São Paulo (SP) – A falta de imunização prévia é o traço comum na maioria dos pacientes que contraíram sarampo em São Paulo este ano. Com a confirmação de mais dois diagnósticos na terça-feira (1) — um bebê e uma mulher de 40 anos —, o estado atingiu a marca de 28 casos da doença. O dado mais alarmante do último balanço epidemiológico da Secretaria de Saúde mostra que 20 dessas pessoas não tinham qualquer registro de vacinação em seus históricos médicos.
O vírus circula de forma concentrada na região metropolitana, que responde por 90% das infecções registradas. A capital paulista lidera as estatísticas com folga, somando 25 casos. Os outros três registros dividem-se entre São Bernardo do Campo, com duas ocorrências, e Guarulhos, com uma.
Para tentar frear o avanço da transmissão, o governo estadual promoveu uma força-tarefa ao longo de agosto, aplicando mais de 2,5 milhões de doses da vacina. Quase a totalidade desse esforço concentrou-se nos três municípios mais afetados: a capital paulista absorveu 2 milhões de aplicações, seguida por Guarulhos (230,1 mil) e São Bernardo do Campo (169,5 mil). Essa mobilização em massa, associada à Campanha de Multivacinação, foi encerrada oficialmente nesta terça-feira.
Postos de saúde mantêm atendimento
Apesar do fim do período de mobilização intensificada, o imunizante segue disponível na rede pública de saúde para toda a população, seguindo as diretrizes de cada faixa etária. Em virtude do cenário epidemiológico específico, a imunização sem restrições de público continua ativa para moradores entre 6 meses e 59 anos nos distritos de Vila Medeiros, Vila Guilherme e Vila Maria, todos na zona norte paulistana.
Os bebês de 6 a 11 meses também continuam recebendo a chamada “dose zero” em qualquer Unidade Básica de Saúde (UBS). Os pais e responsáveis devem ficar atentos, pois esta aplicação emergencial não substitui as doses obrigatórias do Calendário Nacional de Vacinação, programadas para os 12 e 15 meses de vida.

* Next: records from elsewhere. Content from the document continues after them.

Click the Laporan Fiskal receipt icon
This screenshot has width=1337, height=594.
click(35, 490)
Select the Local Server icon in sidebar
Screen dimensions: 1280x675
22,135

Além disso, as autoridades recomendam aguardar um intervalo mínimo de 30 dias entre a dose zero e a vacina tríplice viral ou outros imunizantes de vírus vivo atenuado.

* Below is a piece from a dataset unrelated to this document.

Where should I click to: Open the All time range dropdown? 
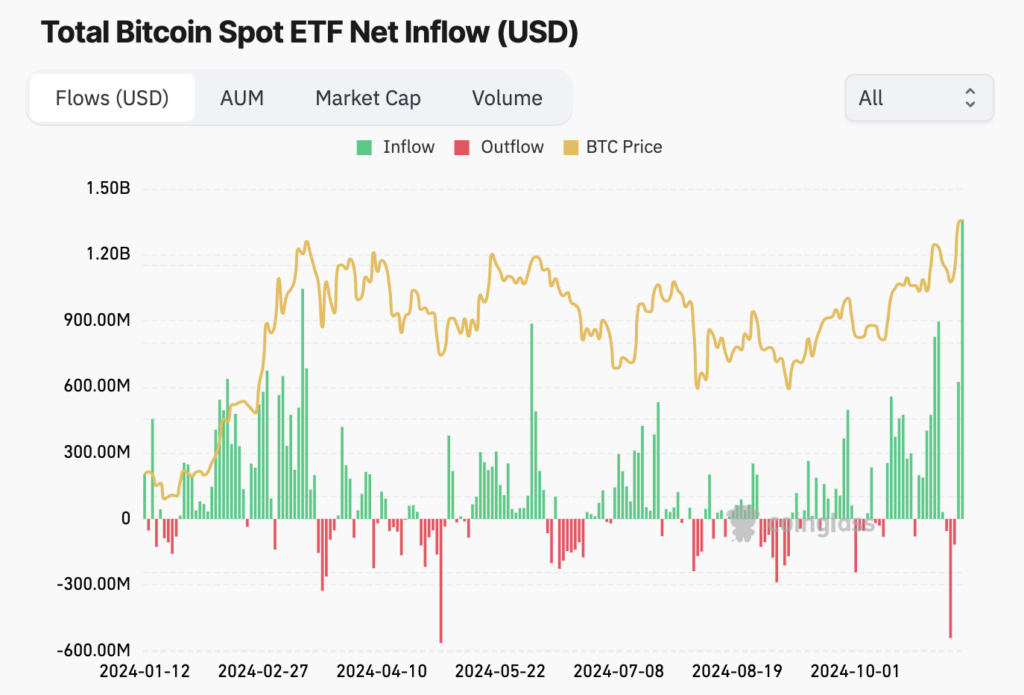pyautogui.click(x=919, y=98)

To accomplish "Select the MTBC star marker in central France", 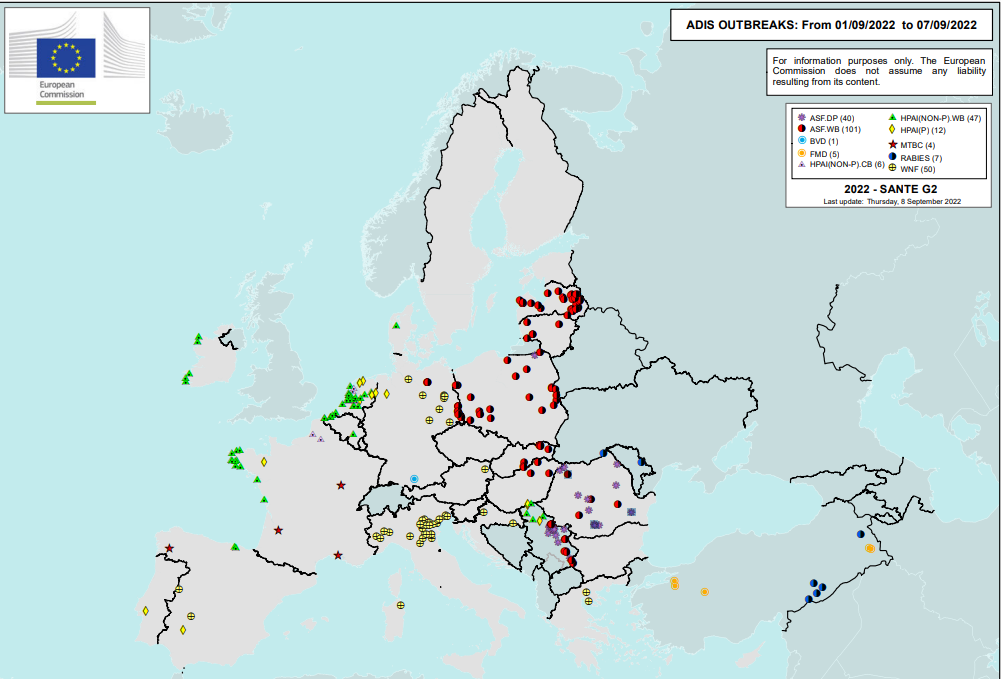I will click(x=341, y=485).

As UBSs funcionam de segunda a sexta-feira, das 7h às 19h. Para quem precisa de atendimento aos sábados e feriados, o serviço é oferecido no mesmo horário nas Assistências Médicas Ambulatoriais (AMAs) integradas às UBSs. Antes de sair de casa, o cidadão pode verificar a disponibilidade de estoque do imunizante em tempo real por meio da plataforma digital De Olho na Fila.